Continúa el texto sobre el día del miedo a partir de la última oración, la que termina en "en el mundo del miedo".

# Texto proporcionado
- - - - - - -

Ese día  leíamos todos en grupo historias de miedo. En clase de literatura  era normal leer  de corrido durante varias horas obras enteras: Episodios Nacionales de Pérez Galdos, obras de teatro, o alguna novela entre las que recuerdo que seguíamos con extraordinario interés a “Mireya” de Gabriela Mistral o a “Colomba” de Próspero Merimé. 
El día del miedo estaba reservado a la lectura de obras e historietas macabras,  cuentos de Poe o Lord Byron y en especial a las Leyendas de Gustavo Adolfo Bécquer. Un escalofrío recorría los bancos del estudio, en penumbra, con las contraventanas entornadas, durante la lectura completa de  “El Miserere” o de “Maese Pérez, el Organista”.

Luego, por la noche, nadie podía conciliar el sueño. Nos agrupábamos en la esquina de un dormitorio o enracimados de ocho o diez en alguna camarilla. Y allí seguían las hablillas de las morbosas experiencias de cada uno en el mundo del miedo.

- - - - - - -

# Entradas de datos recopiladas
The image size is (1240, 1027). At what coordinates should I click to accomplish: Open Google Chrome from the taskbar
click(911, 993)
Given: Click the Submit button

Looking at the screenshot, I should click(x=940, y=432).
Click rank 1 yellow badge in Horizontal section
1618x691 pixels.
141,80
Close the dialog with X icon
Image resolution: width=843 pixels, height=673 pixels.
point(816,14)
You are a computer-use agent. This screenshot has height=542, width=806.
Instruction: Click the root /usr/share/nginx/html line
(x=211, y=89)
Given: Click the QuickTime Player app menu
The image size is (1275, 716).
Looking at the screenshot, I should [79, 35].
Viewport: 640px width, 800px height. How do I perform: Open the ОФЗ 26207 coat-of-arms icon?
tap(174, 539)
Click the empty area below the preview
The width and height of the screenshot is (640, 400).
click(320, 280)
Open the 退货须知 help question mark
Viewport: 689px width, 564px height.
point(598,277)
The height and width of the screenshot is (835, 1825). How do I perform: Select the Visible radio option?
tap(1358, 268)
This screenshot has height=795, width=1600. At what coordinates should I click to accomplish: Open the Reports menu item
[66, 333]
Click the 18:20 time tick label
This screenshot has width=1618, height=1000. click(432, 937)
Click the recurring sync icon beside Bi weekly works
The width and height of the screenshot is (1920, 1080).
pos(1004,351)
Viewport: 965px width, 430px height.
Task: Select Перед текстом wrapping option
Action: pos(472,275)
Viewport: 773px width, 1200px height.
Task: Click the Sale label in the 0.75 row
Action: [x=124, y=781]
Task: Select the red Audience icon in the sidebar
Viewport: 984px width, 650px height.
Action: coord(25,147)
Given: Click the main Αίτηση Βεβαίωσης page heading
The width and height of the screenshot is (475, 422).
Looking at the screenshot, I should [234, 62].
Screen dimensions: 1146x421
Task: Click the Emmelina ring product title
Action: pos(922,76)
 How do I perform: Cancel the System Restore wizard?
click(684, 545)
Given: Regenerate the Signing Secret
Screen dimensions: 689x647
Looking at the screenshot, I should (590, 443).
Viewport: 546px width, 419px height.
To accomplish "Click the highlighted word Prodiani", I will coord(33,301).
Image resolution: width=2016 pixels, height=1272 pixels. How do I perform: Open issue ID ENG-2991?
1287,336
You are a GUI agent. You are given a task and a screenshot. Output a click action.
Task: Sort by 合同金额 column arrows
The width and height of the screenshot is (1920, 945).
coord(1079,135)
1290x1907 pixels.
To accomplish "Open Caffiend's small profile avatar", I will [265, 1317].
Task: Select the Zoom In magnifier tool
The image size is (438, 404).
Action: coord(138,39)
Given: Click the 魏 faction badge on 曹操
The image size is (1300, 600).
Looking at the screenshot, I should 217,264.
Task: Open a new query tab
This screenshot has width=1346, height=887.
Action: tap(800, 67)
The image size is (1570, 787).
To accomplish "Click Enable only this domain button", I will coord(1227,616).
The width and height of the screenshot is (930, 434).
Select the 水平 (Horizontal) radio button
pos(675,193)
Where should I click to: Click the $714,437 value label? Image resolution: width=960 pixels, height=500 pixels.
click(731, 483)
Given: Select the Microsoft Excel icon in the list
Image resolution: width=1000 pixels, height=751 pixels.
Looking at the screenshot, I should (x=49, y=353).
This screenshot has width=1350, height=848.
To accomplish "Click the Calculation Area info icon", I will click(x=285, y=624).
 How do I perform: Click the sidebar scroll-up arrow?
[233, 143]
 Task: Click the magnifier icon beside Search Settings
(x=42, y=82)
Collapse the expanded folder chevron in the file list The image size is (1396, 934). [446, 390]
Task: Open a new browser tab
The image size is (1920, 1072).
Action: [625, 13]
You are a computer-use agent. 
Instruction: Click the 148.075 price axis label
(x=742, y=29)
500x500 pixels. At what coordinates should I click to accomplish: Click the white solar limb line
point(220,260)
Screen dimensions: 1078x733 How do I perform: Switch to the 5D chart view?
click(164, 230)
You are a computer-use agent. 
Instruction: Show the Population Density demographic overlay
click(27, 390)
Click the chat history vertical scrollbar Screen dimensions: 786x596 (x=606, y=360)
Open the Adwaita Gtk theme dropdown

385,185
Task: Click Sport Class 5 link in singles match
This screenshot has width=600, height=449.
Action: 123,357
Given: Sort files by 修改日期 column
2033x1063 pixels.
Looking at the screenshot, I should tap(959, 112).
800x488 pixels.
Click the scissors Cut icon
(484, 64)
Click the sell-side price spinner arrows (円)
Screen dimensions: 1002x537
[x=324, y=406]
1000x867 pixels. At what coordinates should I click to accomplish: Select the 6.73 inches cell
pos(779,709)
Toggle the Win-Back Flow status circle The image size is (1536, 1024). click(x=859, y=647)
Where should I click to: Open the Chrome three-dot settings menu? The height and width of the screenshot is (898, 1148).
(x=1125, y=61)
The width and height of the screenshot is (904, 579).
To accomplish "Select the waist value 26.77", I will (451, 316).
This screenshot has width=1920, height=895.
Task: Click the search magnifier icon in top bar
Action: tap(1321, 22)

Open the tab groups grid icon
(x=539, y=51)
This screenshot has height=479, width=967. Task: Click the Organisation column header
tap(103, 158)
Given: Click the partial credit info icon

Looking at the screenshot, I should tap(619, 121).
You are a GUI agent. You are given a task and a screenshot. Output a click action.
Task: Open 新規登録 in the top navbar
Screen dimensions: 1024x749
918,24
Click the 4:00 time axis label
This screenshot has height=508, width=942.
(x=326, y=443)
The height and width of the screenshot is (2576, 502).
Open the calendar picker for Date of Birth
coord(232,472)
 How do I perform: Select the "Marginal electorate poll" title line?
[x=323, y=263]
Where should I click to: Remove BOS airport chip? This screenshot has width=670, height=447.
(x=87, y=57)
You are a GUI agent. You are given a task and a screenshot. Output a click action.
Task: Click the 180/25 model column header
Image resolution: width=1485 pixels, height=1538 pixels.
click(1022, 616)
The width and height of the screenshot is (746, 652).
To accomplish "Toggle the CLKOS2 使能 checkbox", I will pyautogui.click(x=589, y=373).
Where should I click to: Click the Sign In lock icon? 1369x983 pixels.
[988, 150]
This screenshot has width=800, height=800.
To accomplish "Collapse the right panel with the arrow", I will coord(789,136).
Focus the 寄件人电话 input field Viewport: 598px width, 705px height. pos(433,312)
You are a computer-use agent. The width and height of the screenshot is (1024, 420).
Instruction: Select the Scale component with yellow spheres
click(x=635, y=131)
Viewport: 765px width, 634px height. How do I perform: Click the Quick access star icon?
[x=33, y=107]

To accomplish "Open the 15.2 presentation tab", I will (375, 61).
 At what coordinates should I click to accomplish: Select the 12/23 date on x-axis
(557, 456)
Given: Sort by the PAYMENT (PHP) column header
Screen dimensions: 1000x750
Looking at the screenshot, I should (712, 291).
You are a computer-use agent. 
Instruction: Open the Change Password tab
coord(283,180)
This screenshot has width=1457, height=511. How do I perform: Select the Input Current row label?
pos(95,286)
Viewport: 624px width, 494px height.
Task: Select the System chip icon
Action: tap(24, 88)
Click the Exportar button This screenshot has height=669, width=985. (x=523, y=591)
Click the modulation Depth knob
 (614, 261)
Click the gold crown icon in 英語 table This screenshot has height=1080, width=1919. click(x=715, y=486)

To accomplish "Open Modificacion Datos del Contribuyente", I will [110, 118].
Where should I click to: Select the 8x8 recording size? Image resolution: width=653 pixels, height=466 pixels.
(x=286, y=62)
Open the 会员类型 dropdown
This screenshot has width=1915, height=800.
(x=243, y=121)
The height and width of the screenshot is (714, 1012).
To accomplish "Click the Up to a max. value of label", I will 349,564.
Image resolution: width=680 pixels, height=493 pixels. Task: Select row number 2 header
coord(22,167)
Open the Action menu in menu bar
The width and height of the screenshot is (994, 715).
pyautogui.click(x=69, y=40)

- - - - - - -

# Respuesta al ejercicio
Diego contaba historias de meigas gallegas, de esas que dicen que no existen, pero “haberlas, haylas”. Pablo decía chismes sobre aparecidos en las campas asturianas. Otros recordaban habladurías de “hombres del saco”, “sacamantecas” y ánimas del Purgatorio en pena que no paraban de incordiar a la gente hasta que les encomendabas un septenario de misas.
Yo, por mi parte, evocaba los fantasmas enclaustrados en la hendidura del pozo de la casa de la abuela María en el corralón de Villalba de Guardo.
En el mismo pueblo, cuando llegaba el día de los difuntos surgía  de todas las esquinas un ejército de espíritus cubiertos de sábanas y en las cornisas de las casas colgaban calabazas en forma de calaveras escupiendo por los ojos y la boca el fuego y humo de las antorchas disimuladas en su interior.
Se decía que entre tantos espectros siempre había alguno que era real. Y que si lo tocabas se desvanecía al instante seguido de un ensordecedor trueno que obligaba a guarecerse despavoridos en sus casas a todos los falsos espantajos.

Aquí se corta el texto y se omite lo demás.